What the task requires: Transcribe the passage of the preface on medieval fatrasies and fatras starting with "preface & 8" and going on through "overworked grammar student.".
# Excerpted text start
Ted Byrne and Donato Mancini

preface & 8 translations

“Blinded by a Burst of Laughter: Translating the Impossible.”


Our book, A Flea the Size of Paris (Black Widow Press, 2020), comprises the very first English-language translations of a unique corpus of absurdist poems from medieval France, the fatrasies and fatras. Describing these poems, it's best to avoid the term “nonsense,” given that word's sticky associations with snarks, jabberwockies and monty pythons. A better term was proposed in 1432 by the poet Baudet Harenc, to distinguish between two styles of fatras: the “possible” (realistic, rational, cogent) and the “impossible” (irreal, irrational, disjunctive). The fatrasies and fatras are indeed poems of the impossible, unfolding like the fevered hallucinations of a diligent, torturously overworked grammar student.
A fatrasie is a suite of eleven stanzas of eleven lines each. Within each stanza, 6 lines of 5 syllables are followed by 5 lines of 7 syllables. The first 6 lines are set in a see-saw, even nursery rhyme rhythm. The latter 5 lines break this cadence, so that line 7  functions as a volta, sounding an abrubt shift of rhythm and manner. It's as if the fatrasie stanza, as medievalist Giovanna Angeli has said, is a collage of two distinct stanza-forms.

A handsome headless man
laid on a great feast
for a hairy cunt
Just then a window
stuck out its noggin
& noticed the crack
Bad things were about to happen
when the dream of a donkey
brayed Hey Help Fire Fire
Everyone wants the altar
where we all got fucked to burn

Uns biaus hom sans teste
Menoit molt grant feste
Por .i. com velut
& une fenestre
A mis hors sa teste
Si vit le fendu
Ja fust grant max avenu
Qant li songes d’une beste
S’escria Hareu le fu
Trestout voloit ardoir l’aitre
Pour ce c’om i ot foutu

            A fatras is a one-stanza poem, modelled on the fatrasie. It uses the same rhyme scheme of aab aab babab, but it is monometric, set in lines of 7, 8, or 10 syllables. Distinctively, each fatras opens with a couplet written in a courtly, even clichéd register. (It was long assumed that these couplets were all borrowed from well-known poems or songs of the day, but few sources have been identified.) 9 newly written lines are then “stuffed” (fatras then meant “stuff” or “to stuff,” only coming to mean “mess” later) into the couplet, to make a poem of 11 lines + 2.
# Excerpted text end
# Data excerpt start
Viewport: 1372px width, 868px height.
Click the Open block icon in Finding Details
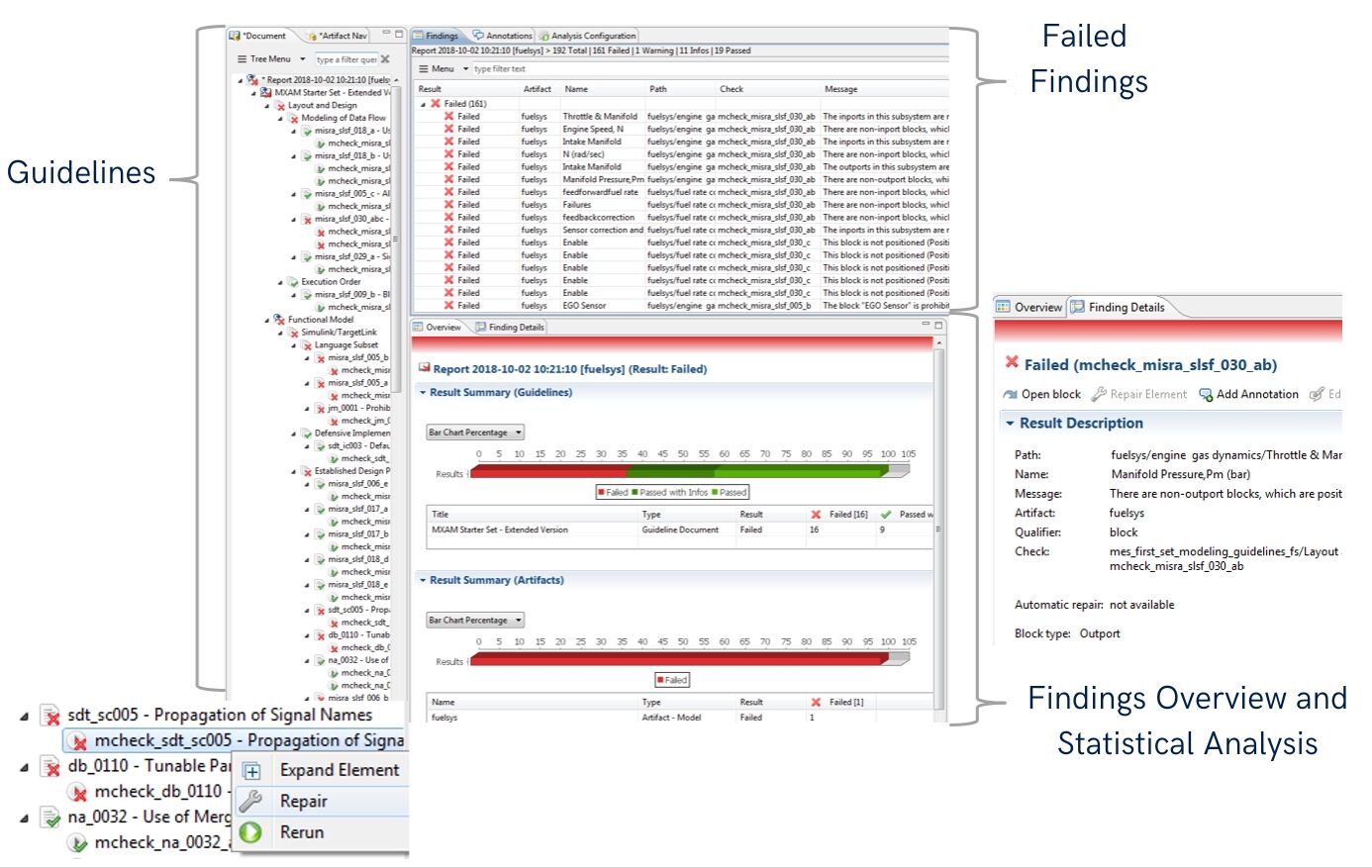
# Data excerpt end
Worked solution:
preface & 8 translations

“Blinded by a Burst of Laughter: Translating the Impossible.”


Our book, A Flea the Size of Paris (Black Widow Press, 2020), comprises the very first English-language translations of a unique corpus of absurdist poems from medieval France, the fatrasies and fatras. Describing these poems, it's best to avoid the term “nonsense,” given that word's sticky associations with snarks, jabberwockies and monty pythons. A better term was proposed in 1432 by the poet Baudet Harenc, to distinguish between two styles of fatras: the “possible” (realistic, rational, cogent) and the “impossible” (irreal, irrational, disjunctive). The fatrasies and fatras are indeed poems of the impossible, unfolding like the fevered hallucinations of a diligent, torturously overworked grammar student.